‘’Dal 7 ottobre Israele è in guerra, Israele non ha iniziato questa guerra, Israele non voleva questa guerra ma Israele vincerà questa guerra’’.
Così il primo ministro israeliano Benjamin Netanyahu annuncia al mondo l’inizio delle operazioni militari nella Striscia di Gaza. Sebbene sia noto come le ostilità tra Israele e Palestina abbiano radici ben più durature del 7 ottobre.
Netanyahu da allora ha rilasciato diverse interviste e dichiarazioni ma, per scoprire quali siano davvero le intenzioni del suo governo, bisogna indagare più a fondo il passato politico di questo personaggio.
Chi è Netanyahu?
Dopo una giovinezza passata tra Israele e Stati Uniti, Netanyahu è entrato a far parte nel 1967 della Sayeret Matkal, un’associazione specializzata in terrorismo e operazioni di salvataggio. Dopo la morte del fratello durante una missione in Uganda, il giovane soldato farà della lotta al terrorismo una questione personale.
Da ambasciatore presso le Nazioni Unite, nel 1996 diventa Primo Ministro fino al 1999. In seguito al secondo mandato, dal 2009 al 2021, viene rieletto nel 2022.

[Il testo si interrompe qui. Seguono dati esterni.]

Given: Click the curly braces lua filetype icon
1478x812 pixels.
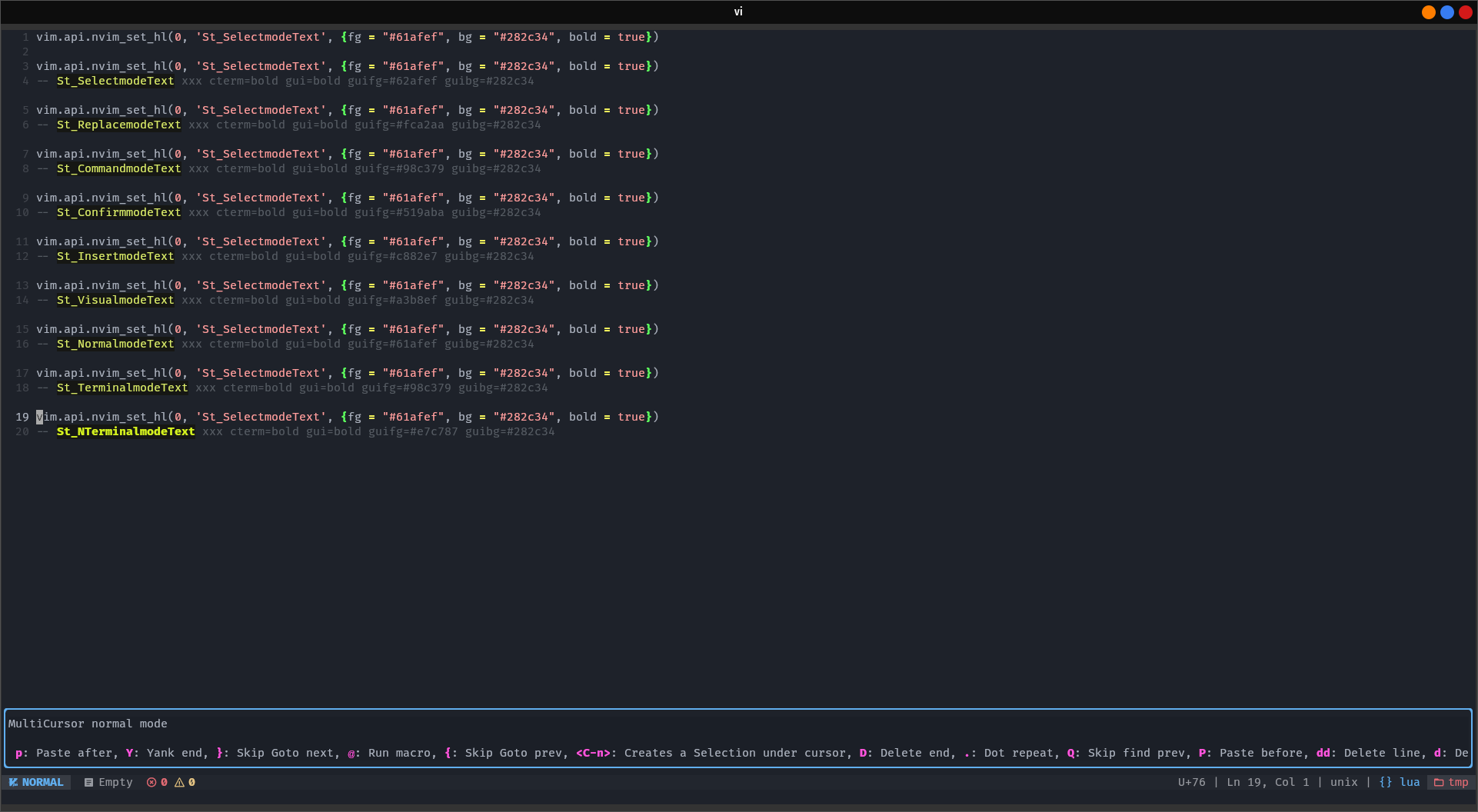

Netanyahu non ha mai voluto lo Stato di Palestina
La linea politica che accompagna i suoi anni di governo, mira principalmente all’eliminazione della minaccia terroristica dagli stati mussulmani per garantire sicurezza a Israele. Grazie a ciò, è riuscito ad assicurarsi molti consensi, soprattutto poiché giustifica l’invasione di Gaza come risposta a Hamas.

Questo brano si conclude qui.